Il magistrato ha citato anche “un rischio ulteriore già segnalato” da altri prestigiosi addetti ai lavori: quello che la cancellazione dell’abuso d’ufficio porti all’espansione del campo di applicazione di reati ben più gravi, come il concorso esterno in associazione mafiosa. “È evidente che di fronte a condotte di pubblici amministratori finalizzate a favorire l’associazione mafiosa - ad esempio il rilascio di permessi di costruire illegittimi per consentire una speculazione edilizia -, se non ci sarà più la possibilità di contestare il delitto d’abuso con aggravante mafiosa, si contesterà direttamente il reato associativo”. Poi c’è un profilo di potenziale impunità dovuto al combinato disposto dell’abrogazione dell’abuso d’ufficio e della riscrittura della fattispecie di traffico di influenze illecite, prevista sempre nel Ddl. Nella nuova formulazione, infatti, quest’ultimo reato dovrà essere finalizzato a remunerare il pubblico ufficiale per fargli commettere un reato. Ma nella prassi, nota Melillo, “molto spesso quel reato è l’abuso d’ufficio”. Ne consegue, se il Ddl venisse praticato per com’è, che “tutti i traffici illeciti finalizzati a commettere un abuso d’ufficio diventerebbero privi di illiceità penale".

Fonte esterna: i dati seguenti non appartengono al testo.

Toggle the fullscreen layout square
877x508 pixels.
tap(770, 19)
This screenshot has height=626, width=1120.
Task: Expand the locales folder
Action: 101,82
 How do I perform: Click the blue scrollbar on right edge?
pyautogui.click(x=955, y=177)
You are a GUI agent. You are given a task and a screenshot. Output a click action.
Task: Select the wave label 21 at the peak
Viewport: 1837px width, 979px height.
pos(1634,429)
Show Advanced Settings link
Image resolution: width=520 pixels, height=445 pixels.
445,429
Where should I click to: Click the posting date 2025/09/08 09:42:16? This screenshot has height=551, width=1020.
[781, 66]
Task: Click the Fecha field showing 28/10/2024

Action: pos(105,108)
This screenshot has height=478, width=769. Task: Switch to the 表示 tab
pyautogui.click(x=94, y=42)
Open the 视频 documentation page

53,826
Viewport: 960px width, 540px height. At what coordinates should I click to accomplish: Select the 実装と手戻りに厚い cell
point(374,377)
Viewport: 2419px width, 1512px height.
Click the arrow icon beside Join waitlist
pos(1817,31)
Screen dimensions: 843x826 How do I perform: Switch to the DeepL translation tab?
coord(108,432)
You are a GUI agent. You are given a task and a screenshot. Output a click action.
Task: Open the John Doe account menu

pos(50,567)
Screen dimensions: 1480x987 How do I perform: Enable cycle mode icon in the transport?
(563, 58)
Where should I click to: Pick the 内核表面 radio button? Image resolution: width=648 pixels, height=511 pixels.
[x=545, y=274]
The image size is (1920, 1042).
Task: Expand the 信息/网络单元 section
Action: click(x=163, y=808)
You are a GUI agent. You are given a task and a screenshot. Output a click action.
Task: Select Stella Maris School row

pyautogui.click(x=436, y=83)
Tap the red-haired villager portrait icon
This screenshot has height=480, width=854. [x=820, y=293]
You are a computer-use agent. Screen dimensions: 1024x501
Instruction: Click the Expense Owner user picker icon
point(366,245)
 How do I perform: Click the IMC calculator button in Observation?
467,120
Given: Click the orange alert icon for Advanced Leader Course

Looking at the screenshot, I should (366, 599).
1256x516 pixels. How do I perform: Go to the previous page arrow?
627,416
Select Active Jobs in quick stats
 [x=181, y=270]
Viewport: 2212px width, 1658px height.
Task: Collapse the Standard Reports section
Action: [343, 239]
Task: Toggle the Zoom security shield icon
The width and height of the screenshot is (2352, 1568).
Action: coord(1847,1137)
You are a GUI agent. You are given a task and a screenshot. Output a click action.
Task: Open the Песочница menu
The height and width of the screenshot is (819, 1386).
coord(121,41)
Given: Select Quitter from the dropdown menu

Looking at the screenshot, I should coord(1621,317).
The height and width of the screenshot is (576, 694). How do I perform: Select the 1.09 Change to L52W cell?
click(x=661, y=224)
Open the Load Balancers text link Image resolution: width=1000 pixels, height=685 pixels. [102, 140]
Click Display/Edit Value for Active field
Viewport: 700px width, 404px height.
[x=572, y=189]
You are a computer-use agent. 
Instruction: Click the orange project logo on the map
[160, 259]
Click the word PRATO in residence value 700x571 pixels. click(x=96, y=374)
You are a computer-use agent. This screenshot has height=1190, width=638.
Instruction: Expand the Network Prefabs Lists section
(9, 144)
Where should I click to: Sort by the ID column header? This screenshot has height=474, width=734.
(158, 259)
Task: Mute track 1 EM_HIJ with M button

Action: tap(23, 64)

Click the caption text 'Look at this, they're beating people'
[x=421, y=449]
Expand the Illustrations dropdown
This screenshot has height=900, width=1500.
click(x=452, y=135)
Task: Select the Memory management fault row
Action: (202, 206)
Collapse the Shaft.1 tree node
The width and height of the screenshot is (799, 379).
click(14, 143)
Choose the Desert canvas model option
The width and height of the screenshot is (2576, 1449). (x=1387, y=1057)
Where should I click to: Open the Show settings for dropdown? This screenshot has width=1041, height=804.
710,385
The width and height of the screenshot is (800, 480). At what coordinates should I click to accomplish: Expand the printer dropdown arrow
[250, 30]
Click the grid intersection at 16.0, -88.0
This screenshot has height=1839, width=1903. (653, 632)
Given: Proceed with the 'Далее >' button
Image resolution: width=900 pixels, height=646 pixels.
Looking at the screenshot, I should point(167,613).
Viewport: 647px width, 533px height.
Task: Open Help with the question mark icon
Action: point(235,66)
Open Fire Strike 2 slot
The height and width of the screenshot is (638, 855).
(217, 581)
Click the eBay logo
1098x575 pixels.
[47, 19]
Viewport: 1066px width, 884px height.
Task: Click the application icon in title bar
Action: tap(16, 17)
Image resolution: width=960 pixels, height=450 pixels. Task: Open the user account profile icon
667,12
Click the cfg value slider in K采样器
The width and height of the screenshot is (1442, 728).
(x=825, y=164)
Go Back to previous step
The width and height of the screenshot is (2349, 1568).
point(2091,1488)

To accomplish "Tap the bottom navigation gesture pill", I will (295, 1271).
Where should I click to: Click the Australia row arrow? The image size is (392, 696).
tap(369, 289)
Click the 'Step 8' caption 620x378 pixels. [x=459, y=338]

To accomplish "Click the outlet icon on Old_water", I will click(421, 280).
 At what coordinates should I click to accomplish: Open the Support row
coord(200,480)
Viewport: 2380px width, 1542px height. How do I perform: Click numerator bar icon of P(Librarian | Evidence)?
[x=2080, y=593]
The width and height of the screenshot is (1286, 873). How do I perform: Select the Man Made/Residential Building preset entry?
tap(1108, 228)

Melillo si è detto “preoccupato” anche dal cambio radicale rispetto alle richieste di custodia cautelare. La norma pensata da Nordio prevede l’affidamento della decisione ad un collegio di tre gip invece che a uno solo. La previsione entrerà in vigore tra due anni e nel frattempo è previsto un aumento di organico, ma “nemmeno tra due anni ci saranno le condizioni perché il sistema possa reggere una norma di questo tipo", ha garantito Melillo. Poi c’è l’introduzione dell'"interrogatorio di garanzia preventivo” necessario per applicare qualsiasi misura cautelare: l’indagato dovrà essere invitato a presentarsi davanti al gip con almeno cinque giorni di anticipo. Per tentare di scongiurare gli evidenti pericoli di fuga, il Ddl prevede che la nuova norma non si applichi alle indagini per i reati più gravi (mafia, terrorismo, violenze sessuali, stalking) o “commessi con l’uso di armi o con altri mezzi di violenza personale”. Ma “il catalogo delle esclusioni”, avverte il capo della Dna, “è gravemente manchevole dal punto di vista delle esigenze di contrasto alla mafia, perché non sono esclusi ad esempio i delitti di riciclaggio, che sono l’'in sé’ del crimine organizzato”. Melillo chiede al Parlamento di escludere l’interrogatorio anticipato anche “in materia di cybercrime o attacchi informatici nel perimetro della sicurezza cibernetica nazionale, perché, soprattutto in tempi di conflitti ibridi, subordinare la misura cautelare a un contraddittorio anticipato” significherebbe imporre “gravi limiti di effettività dell’agire giudiziario”.

Ulteriore profilo di preoccupazione circa la disciplina di interrogatorio di garanzia riguarda “l’ipotesi nelle quali, nell’ambito di uno stesso procedimento, ricorrano sia ipotesi di reato per le quali è necessario l’interrogatorio di garanzia anticipato, sia ipotesi per le quali non è necessario”. “Per esempio se ad alcuni associati è contestata l’importazione e la vendita di sostanze stupefacenti, ad altri il riciclaggio dei profitti dell’associazione”. In una situazione come questa, in teoria, gli accusati di riciclaggio (ma non quelli di traffico di droga) dovrebbero essere avvisati dell’intenzione di arrestarli almeno cinque giorni prima dell’interrogatorio di garanzia, mettendo loro a disposizione le carte dell’accusa (che però contengono anche tutte le indagini svolte sui presunti trafficanti). Manca infatti “una specifica disposizione volta a chiarire che nei casi di reati connessi, la disciplina derogatoria al principio generale dell’interrogatorio di garanzia anticipato si applichi anche ai reati esclusi dal perimetro delle deroghe”. Questa, ha concluso Melillo, “è una necessità che attiene all’efficacia del contrasto alle mafie sia in ambito nazionale che internazionale: è del tutto evidente che la disciplina dell’interrogatorio di garanzia anticipato comporta un rischio di discovery anche sul versante delle indagini che il legislatore medesimo vuole proteggere” dal pericolo di fuga.